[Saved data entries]
--- START ---

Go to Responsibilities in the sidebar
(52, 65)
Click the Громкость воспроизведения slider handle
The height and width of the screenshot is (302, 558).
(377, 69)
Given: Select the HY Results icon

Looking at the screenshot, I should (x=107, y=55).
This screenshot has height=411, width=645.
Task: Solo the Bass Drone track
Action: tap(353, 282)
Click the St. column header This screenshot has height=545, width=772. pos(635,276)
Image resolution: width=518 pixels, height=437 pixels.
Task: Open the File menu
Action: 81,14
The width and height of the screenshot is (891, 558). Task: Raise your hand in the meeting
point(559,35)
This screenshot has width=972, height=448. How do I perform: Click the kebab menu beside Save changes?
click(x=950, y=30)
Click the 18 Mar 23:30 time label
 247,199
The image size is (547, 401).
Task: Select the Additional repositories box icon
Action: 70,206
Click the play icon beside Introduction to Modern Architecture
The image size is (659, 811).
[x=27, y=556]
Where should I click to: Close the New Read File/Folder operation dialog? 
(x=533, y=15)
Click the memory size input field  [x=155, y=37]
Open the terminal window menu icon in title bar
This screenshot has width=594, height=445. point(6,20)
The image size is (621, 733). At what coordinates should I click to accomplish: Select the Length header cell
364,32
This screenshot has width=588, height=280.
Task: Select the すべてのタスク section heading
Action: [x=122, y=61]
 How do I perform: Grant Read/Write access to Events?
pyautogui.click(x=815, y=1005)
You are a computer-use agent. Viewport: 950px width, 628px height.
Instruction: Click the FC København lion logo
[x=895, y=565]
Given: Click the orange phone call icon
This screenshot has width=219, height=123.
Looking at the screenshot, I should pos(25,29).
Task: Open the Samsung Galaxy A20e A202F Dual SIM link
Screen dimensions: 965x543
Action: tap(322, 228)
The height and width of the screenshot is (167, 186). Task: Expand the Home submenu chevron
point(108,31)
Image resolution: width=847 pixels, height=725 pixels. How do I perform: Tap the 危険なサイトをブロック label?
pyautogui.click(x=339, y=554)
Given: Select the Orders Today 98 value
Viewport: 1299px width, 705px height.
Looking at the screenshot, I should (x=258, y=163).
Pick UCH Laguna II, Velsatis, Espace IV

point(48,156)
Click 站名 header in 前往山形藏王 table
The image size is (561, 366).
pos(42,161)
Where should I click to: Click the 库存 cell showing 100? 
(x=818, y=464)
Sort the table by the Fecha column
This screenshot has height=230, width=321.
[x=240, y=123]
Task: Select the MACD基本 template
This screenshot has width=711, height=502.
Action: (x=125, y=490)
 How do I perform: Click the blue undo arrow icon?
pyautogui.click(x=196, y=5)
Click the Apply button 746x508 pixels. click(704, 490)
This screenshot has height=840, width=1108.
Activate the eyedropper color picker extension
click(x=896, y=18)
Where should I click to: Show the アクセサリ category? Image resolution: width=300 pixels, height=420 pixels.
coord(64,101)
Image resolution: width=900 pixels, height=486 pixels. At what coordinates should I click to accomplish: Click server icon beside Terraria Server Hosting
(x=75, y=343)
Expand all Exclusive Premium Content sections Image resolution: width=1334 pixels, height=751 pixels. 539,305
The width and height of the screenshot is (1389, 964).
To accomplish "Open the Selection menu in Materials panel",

--- END ---

Each line of the data must be retyped exactly as written.

• [THE COMPLETED TASK]
Go to Responsibilities in the sidebar
(52, 65)
Click the Громкость воспроизведения slider handle
The height and width of the screenshot is (302, 558).
(377, 69)
Given: Select the HY Results icon

Looking at the screenshot, I should (x=107, y=55).
This screenshot has height=411, width=645.
Task: Solo the Bass Drone track
Action: tap(353, 282)
Click the St. column header This screenshot has height=545, width=772. pos(635,276)
Image resolution: width=518 pixels, height=437 pixels.
Task: Open the File menu
Action: 81,14
The width and height of the screenshot is (891, 558). Task: Raise your hand in the meeting
point(559,35)
This screenshot has width=972, height=448. How do I perform: Click the kebab menu beside Save changes?
click(x=950, y=30)
Click the 18 Mar 23:30 time label
 247,199
The image size is (547, 401).
Task: Select the Additional repositories box icon
Action: 70,206
Click the play icon beside Introduction to Modern Architecture
The image size is (659, 811).
[x=27, y=556]
Where should I click to: Close the New Read File/Folder operation dialog? 
(x=533, y=15)
Click the memory size input field  [x=155, y=37]
Open the terminal window menu icon in title bar
This screenshot has width=594, height=445. point(6,20)
The image size is (621, 733). At what coordinates should I click to accomplish: Select the Length header cell
364,32
This screenshot has width=588, height=280.
Task: Select the すべてのタスク section heading
Action: [x=122, y=61]
 How do I perform: Grant Read/Write access to Events?
pyautogui.click(x=815, y=1005)
You are a computer-use agent. Viewport: 950px width, 628px height.
Instruction: Click the FC København lion logo
[x=895, y=565]
Given: Click the orange phone call icon
This screenshot has width=219, height=123.
Looking at the screenshot, I should pos(25,29).
Task: Open the Samsung Galaxy A20e A202F Dual SIM link
Screen dimensions: 965x543
Action: tap(322, 228)
The height and width of the screenshot is (167, 186). Task: Expand the Home submenu chevron
point(108,31)
Image resolution: width=847 pixels, height=725 pixels. How do I perform: Tap the 危険なサイトをブロック label?
pyautogui.click(x=339, y=554)
Given: Select the Orders Today 98 value
Viewport: 1299px width, 705px height.
Looking at the screenshot, I should (x=258, y=163).
Pick UCH Laguna II, Velsatis, Espace IV

point(48,156)
Click 站名 header in 前往山形藏王 table
The image size is (561, 366).
pos(42,161)
Where should I click to: Click the 库存 cell showing 100? 
(x=818, y=464)
Sort the table by the Fecha column
This screenshot has height=230, width=321.
[x=240, y=123]
Task: Select the MACD基本 template
This screenshot has width=711, height=502.
Action: (x=125, y=490)
 How do I perform: Click the blue undo arrow icon?
pyautogui.click(x=196, y=5)
Click the Apply button 746x508 pixels. click(704, 490)
This screenshot has height=840, width=1108.
Activate the eyedropper color picker extension
click(x=896, y=18)
Where should I click to: Show the アクセサリ category? Image resolution: width=300 pixels, height=420 pixels.
coord(64,101)
Image resolution: width=900 pixels, height=486 pixels. At what coordinates should I click to accomplish: Click server icon beside Terraria Server Hosting
(x=75, y=343)
Expand all Exclusive Premium Content sections Image resolution: width=1334 pixels, height=751 pixels. 539,305
The width and height of the screenshot is (1389, 964).
To accomplish "Open the Selection menu in Materials panel",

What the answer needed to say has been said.